A vida imita a arte. Já faz tempo que a música popular vem se preocupando com a fragilidade das moradias destinadas à população de baixa renda.
Um trecho dizia: “esse barraco vai cair, eu não me canso de avisar, ele não tem alvenaria, não tem coluna para apoiar, ai eu não quero ver o dia dessa zorra desabar…”. Mas, de todo modo, como cantavam, de há muito, os Paralamas, “a esperança não vem do mar, nem das antenas de TV, a arte é de viver da fé, só não se sabe fé em quê”…
De fato, há um histórico de esquecimento na proteção das moradias destinadas à população carente, realçando os disparates sociais e econômicos do nosso país.
Mas o que poucos sabem é que foi editada a Lei n.13.465/17, convertendo em lei a Medida Provisória 759/16, dispondo sobre regularização fundiária rural e urbana, inclusive disciplinando o direito real de laje e estabelecendo regras para o condomínio de lotes. A conversão da MP em lei trouxe novidades importantes.
O direito real de laje é reconhecido a quem utiliza a superfície de um imóvel tomada “em projeção vertical, como unidade imobiliária autônoma”, desde que esteja caracterizada uma “unidade distinta daquela originalmente construída sobre o solo” ((conforme prevê o código civil no art. 1.510-A, caput e §1º). Ou seja, a laje precisa ter acesso autônomo e independente da unidade originária “base” (puxadinho).

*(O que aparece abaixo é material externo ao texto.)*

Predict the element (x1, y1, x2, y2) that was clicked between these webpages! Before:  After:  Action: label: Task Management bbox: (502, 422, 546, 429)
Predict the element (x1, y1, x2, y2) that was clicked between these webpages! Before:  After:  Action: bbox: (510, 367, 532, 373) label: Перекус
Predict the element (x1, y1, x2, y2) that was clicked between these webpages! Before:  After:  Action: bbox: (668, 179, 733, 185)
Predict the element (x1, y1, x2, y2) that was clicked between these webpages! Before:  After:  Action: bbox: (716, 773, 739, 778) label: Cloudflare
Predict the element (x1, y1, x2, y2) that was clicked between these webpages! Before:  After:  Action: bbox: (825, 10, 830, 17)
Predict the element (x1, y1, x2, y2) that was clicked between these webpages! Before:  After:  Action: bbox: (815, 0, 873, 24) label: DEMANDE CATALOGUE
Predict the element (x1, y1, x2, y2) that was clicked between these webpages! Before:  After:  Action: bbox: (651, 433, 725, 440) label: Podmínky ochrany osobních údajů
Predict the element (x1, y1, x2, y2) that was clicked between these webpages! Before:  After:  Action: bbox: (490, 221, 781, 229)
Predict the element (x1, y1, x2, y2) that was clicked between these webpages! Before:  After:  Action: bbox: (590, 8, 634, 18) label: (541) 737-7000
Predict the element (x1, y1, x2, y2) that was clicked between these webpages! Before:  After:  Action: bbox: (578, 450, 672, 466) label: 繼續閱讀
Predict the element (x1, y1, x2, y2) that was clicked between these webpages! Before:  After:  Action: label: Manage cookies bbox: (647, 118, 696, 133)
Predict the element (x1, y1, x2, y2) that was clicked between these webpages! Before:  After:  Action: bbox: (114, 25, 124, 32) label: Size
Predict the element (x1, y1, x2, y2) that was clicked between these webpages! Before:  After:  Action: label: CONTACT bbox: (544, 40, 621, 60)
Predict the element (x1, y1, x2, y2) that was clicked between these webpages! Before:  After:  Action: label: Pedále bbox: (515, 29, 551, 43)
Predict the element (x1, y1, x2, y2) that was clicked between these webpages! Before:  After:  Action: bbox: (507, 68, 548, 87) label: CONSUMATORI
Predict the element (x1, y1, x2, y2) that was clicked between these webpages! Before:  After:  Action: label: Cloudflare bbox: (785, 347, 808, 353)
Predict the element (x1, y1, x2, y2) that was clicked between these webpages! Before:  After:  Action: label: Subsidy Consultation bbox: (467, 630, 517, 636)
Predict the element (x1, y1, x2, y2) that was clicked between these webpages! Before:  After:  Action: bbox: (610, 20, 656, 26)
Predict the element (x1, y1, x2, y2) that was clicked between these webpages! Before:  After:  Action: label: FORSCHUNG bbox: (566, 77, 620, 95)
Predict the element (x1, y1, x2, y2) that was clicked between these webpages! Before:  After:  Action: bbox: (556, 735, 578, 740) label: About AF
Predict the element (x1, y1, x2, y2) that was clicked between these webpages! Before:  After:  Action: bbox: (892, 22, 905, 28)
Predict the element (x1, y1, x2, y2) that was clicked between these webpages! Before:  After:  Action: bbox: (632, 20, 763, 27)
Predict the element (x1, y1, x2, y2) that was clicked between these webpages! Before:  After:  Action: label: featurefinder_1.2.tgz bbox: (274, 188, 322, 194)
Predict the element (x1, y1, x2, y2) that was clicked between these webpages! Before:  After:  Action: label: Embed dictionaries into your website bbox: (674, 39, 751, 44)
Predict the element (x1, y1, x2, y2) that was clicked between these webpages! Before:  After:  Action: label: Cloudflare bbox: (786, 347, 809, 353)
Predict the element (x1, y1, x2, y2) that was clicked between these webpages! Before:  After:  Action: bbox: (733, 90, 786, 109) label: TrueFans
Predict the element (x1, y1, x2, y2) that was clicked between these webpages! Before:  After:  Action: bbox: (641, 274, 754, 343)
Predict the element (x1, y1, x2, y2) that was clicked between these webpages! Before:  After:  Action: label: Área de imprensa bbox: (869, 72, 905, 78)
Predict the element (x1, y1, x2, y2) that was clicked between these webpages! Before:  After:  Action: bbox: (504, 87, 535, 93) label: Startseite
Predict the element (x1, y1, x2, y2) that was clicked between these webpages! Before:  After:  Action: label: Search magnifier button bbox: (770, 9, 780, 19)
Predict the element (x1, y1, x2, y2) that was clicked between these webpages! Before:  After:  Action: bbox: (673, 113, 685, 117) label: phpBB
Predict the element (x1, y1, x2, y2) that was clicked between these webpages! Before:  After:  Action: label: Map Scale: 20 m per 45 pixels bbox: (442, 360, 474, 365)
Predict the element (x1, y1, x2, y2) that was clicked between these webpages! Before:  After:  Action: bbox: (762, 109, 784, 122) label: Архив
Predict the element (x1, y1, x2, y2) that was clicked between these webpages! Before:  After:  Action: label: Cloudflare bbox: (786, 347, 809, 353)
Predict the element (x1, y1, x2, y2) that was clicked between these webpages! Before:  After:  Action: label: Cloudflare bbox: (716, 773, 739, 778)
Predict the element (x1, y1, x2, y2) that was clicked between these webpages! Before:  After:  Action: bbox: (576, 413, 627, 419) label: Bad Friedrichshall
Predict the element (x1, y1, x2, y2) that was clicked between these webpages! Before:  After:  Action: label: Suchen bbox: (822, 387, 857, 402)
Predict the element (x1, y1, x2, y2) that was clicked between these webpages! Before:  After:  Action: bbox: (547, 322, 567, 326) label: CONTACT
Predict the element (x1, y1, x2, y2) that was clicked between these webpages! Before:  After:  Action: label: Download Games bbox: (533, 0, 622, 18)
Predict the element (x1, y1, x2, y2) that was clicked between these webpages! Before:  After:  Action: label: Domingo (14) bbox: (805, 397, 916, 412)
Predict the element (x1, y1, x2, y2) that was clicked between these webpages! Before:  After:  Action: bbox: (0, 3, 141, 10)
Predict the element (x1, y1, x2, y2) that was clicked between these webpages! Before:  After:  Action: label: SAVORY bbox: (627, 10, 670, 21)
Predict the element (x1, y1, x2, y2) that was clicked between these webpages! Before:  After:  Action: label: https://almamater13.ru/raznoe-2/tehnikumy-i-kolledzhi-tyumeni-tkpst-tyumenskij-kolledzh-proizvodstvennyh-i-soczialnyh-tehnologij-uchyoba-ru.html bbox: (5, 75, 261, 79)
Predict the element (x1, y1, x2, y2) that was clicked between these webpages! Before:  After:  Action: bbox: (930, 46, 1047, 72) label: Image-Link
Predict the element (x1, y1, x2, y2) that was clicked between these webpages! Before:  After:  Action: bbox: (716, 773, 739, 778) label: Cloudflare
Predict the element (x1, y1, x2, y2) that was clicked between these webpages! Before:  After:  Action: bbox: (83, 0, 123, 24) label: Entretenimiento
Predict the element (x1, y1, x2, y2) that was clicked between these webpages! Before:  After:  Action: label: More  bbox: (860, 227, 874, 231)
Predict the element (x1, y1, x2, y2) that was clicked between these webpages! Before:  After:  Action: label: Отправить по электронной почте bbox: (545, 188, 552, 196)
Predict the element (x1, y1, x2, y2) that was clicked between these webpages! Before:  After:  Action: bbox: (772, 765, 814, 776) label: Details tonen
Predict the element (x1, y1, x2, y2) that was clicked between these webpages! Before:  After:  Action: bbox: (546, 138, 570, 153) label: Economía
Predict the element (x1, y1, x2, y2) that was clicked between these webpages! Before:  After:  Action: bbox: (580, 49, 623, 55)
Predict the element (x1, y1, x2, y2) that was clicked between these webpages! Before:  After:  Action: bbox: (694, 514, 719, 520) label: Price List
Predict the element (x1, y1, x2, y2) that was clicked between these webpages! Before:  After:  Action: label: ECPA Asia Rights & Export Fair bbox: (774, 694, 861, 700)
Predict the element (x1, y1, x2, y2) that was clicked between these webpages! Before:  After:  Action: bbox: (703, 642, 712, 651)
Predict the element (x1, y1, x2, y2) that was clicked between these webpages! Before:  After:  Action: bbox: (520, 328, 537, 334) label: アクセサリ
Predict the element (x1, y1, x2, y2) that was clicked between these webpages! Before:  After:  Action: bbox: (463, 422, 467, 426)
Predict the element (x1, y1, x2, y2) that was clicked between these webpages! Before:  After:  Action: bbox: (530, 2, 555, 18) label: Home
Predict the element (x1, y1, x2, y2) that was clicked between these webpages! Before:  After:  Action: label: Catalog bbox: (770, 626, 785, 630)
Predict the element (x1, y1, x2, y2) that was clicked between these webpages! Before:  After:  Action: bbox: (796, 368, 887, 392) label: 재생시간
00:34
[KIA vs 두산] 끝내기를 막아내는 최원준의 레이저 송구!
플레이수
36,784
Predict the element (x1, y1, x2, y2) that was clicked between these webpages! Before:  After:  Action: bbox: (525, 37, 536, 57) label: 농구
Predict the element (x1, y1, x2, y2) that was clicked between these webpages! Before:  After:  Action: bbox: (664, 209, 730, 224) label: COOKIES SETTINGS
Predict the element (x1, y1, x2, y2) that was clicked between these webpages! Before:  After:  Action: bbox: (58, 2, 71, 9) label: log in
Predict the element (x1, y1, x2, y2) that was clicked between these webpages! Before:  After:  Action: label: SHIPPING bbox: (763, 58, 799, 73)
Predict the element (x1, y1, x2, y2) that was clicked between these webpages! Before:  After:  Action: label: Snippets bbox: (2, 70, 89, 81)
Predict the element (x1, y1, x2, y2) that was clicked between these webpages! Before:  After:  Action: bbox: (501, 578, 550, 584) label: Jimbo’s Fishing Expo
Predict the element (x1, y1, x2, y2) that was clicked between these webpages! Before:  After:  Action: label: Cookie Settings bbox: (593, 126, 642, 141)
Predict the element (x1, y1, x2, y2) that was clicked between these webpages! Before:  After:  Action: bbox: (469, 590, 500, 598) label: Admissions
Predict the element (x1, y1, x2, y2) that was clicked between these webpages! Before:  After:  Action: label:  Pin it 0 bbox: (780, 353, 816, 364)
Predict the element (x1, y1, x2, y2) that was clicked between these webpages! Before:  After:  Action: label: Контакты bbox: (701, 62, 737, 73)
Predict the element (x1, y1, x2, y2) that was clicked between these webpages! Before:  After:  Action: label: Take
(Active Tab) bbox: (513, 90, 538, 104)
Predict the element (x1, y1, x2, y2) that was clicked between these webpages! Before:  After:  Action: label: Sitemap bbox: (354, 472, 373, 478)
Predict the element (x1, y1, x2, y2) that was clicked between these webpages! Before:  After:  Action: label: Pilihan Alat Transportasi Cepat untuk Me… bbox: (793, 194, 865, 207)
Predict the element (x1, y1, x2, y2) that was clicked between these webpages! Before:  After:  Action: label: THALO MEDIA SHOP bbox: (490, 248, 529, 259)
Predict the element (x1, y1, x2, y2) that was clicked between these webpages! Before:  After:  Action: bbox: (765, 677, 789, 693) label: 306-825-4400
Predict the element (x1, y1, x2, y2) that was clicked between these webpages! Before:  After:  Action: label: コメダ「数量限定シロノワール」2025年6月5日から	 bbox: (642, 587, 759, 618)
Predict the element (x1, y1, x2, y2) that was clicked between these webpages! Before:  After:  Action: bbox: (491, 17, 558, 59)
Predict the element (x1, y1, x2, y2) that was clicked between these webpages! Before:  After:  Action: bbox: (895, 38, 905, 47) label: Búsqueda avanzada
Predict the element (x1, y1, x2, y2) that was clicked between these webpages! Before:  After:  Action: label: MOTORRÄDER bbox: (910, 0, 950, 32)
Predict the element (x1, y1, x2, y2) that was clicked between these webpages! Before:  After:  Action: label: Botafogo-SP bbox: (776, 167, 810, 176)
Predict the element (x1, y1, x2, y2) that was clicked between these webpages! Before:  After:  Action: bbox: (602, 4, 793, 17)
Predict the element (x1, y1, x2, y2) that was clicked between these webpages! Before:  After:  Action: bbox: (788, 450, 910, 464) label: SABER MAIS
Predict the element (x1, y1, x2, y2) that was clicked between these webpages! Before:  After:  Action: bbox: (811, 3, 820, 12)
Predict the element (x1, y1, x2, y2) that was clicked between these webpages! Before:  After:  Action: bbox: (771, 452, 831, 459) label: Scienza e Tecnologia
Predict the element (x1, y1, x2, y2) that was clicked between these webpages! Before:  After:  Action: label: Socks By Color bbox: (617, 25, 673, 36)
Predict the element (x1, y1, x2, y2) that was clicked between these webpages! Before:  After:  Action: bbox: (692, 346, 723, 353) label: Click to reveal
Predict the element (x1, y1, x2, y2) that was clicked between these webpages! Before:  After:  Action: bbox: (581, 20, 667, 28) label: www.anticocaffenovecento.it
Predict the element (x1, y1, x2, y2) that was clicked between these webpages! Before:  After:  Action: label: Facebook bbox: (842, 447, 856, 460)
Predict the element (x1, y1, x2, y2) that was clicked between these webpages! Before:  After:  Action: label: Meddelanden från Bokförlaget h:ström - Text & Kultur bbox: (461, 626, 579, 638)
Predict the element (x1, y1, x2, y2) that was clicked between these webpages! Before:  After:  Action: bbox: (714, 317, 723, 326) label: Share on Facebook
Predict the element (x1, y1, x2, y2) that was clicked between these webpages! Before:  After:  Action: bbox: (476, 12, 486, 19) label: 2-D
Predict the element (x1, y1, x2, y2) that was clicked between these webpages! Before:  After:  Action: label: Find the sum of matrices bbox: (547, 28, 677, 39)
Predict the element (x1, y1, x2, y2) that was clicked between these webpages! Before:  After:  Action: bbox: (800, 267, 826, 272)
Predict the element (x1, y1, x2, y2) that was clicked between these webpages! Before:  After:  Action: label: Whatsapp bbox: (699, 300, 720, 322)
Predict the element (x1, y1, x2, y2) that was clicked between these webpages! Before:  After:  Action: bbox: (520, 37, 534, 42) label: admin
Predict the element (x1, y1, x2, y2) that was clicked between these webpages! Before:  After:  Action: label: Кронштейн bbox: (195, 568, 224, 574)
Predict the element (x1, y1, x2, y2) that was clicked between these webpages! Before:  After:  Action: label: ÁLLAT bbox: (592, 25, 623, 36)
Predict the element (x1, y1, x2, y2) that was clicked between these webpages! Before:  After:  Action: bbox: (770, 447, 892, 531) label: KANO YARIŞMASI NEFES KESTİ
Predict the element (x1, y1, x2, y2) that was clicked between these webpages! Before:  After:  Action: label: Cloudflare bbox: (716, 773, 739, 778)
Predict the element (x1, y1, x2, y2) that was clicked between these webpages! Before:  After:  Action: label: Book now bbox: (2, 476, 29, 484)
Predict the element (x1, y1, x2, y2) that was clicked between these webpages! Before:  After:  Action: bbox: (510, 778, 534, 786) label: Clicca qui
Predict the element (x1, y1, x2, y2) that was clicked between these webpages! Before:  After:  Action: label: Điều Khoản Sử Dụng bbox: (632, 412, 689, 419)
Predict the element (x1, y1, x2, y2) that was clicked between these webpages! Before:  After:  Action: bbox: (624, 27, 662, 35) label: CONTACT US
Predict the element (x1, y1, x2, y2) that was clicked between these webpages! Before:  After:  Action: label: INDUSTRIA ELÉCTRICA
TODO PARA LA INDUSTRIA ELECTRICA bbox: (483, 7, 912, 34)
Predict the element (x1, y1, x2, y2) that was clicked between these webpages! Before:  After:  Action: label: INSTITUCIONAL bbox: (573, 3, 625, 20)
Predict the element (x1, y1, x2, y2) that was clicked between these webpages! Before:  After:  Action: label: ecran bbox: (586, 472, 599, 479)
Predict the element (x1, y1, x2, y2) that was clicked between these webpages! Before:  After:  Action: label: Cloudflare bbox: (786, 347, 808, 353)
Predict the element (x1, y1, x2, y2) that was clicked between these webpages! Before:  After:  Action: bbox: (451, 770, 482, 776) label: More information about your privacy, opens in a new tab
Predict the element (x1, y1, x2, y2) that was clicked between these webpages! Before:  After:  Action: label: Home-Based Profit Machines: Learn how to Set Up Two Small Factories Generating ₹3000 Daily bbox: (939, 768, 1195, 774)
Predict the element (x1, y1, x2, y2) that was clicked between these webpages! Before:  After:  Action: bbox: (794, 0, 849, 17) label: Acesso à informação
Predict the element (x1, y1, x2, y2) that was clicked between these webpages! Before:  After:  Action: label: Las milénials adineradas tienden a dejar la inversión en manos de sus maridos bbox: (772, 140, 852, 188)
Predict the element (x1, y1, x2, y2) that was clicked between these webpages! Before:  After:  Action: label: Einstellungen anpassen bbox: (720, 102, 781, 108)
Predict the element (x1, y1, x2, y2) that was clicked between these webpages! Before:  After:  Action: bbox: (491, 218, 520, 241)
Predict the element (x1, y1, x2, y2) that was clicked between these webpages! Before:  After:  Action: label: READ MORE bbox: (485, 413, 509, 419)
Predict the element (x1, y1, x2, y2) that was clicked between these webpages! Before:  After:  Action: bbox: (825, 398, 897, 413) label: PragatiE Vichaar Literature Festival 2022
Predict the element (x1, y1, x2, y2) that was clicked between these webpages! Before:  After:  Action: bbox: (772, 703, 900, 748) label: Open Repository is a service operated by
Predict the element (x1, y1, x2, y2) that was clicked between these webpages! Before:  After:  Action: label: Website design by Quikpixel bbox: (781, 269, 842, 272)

Imagine-se a hipótese de um pai que concede a um dos filhos a construção de um outro imóvel na laje do seu. Se a construção tem acesso autônomo, não se confundindo com o bem originário, estará protegido pelas regras da laje.
Aliás, o titular do puxadinho terá, inclusive, escritura pública própria, a partir de uma matrícula aberta no Cartório, além de registro sobre a matrícula do imóvel sobreposto (art. 176, §9º, da Lei de Registros Públicos).
Com isso, o titular da laje pode, ilustrativamente, ofertá-la em garantia ou mesmo aliená-la, a título oneroso ou gratuito (CC, art. 1.510-A, §3º).
Se tratando de construção vinculada ao imóvel originário, como no exemplo do pai que, sobre o imóvel-base, constrói não apenas uma estrutura para o filho que vai casar, mas, também, ali mantém uma área de lazer, como churrasqueira ou serviço, como lavanderia, ou constrói um acesso interno pelo próprio imóvel originário, não se tratará de direito real sobre a coisa alheia. Nessa hipótese, tratar-se-á de mera benfeitoria ou acessão em relação ao imóvel-base, a depender da finalidade, submetida à teoria da gravitação (já que o acessório segue o principal e ao seu titular pertence). Não haverá, nesse caso, registro imobiliário autônomo.
Em se tratando de laje autônoma e independente, haverá registro no cartório de imóveis, sem que isso importe em qualquer direito sobre a área já construída do bem original. Aliás, o titular da laje não pode, inclusive, prejudicar a segurança ou mesmo a linha arquitetônica ou estética do edifício.
Assim, o titular da laje somente pode conceder a sobrelaje (direito real de laje sucessivo) a um terceiro com expressa aquiescência do titular do imóvel originário e dos demais titulares de laje, se for o caso, além do aval do Poder Público, respeitadas as posturas e regras de construção.
Outra novidade é que se um dos titulares (do imóvel sobreposto ou do puxadinho) pretende alienar onerosamente a sua unidade, ele precisará ofertar, primeiro, ao outro (notificação, judicial ou extrajudicial, com prazo mínimo de 30 dias), permitindo, assim, a aquisição da plenitude da propriedade e havendo mais de uma laje, a preferência será do titular da laje mais próxima da unidade sobreposta, para atender à racionalidade da norma.
Há uma incidência do velho ditado de que “quem tem o bônus, assume o ônus”. Isso porque na medida em que o titular da laje passa a ter direito real sobre ela, responderá, consequentemente, pelas obrigações fiscais dela decorrentes.
Mas, não é só. O titular da laje também deve contribuir, proporcionalmente, com as despesas comuns de conservação e serviços. Assim, incidem as regras relativas à taxa de condomínio e admitida, inclusive, a penhora do bem de família para adimplemento da despesa.
Em segundo, o direito de laje exigirá adequações no âmbito registral, fundiário e processual. Isso é certo e incontroverso!